Kaily, I'm sorry that happened to you. All of it. I'm not sure how to 'resolve' that old stuff that still wants to haunt us, but maybe we can work on figuring it out together. Therapy didn't reopen the wounds; it 'only' cracked open the tightly sealed box containing those wounds. We didn't touch anything regarding childhood during the triggery session, but it was hovering right there over our heads. Because I'd given my permission, even requested, to discuss 'the trauma' now. In the aftermath, a friend suggested that I take a look at Alice Miller's writing. I've just started on her book, "For Your Own Good." I'm not even beyond the preface yet and have already made good use of my highlighter. The way she talks about the perpetuation of abuse makes a lot of sense to me - at least so far. Have you read it?

Thanks, silentrun. You are probably just as INFP as I am.

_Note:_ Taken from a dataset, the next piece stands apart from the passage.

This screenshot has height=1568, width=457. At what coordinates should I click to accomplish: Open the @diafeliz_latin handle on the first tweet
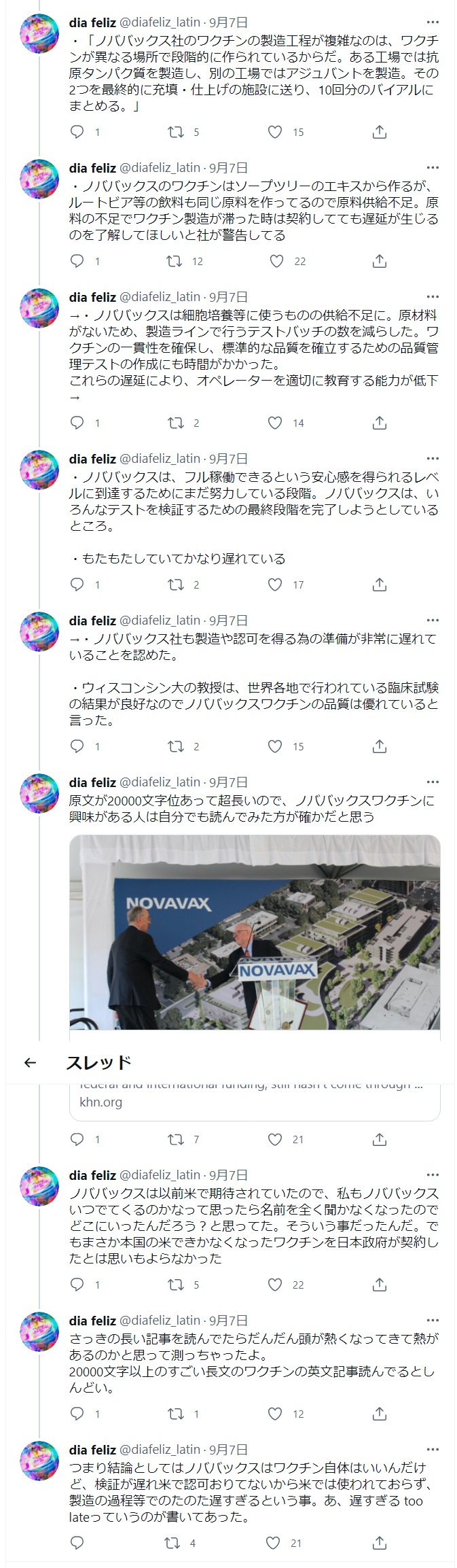160,22
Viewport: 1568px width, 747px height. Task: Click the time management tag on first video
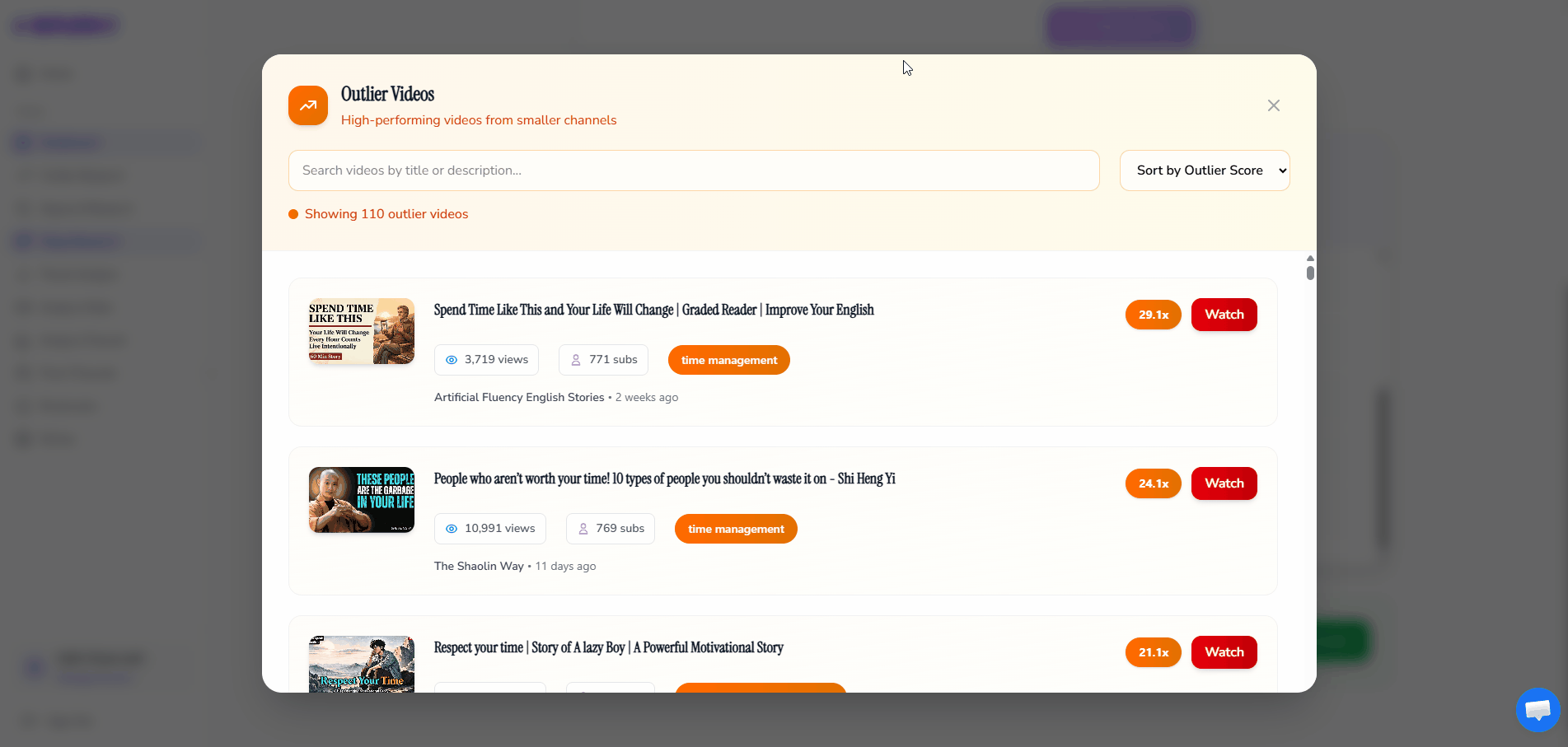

I just learned that giving the backstory before delivering my conclusion is pretty obnoxious for most. People have tried to tell me about this in any number of ways, but I never took it in. (In part because people don't say what they mean - you know? They hide messages in accusations. "You think too much," "You are using intellectualization as avoidance," "You think you're better than everyone else." "You always have an excuse.") I was really vested in the idea that if "you" understood where I was coming from, you would understand how I got to where I am. Now I know that it's probably better for (most) people if I state the conclusion first, then back up to clarify if the listener requests more information. Feels less efficient to me, but ok, I can do that. Or at least try to remember to do that.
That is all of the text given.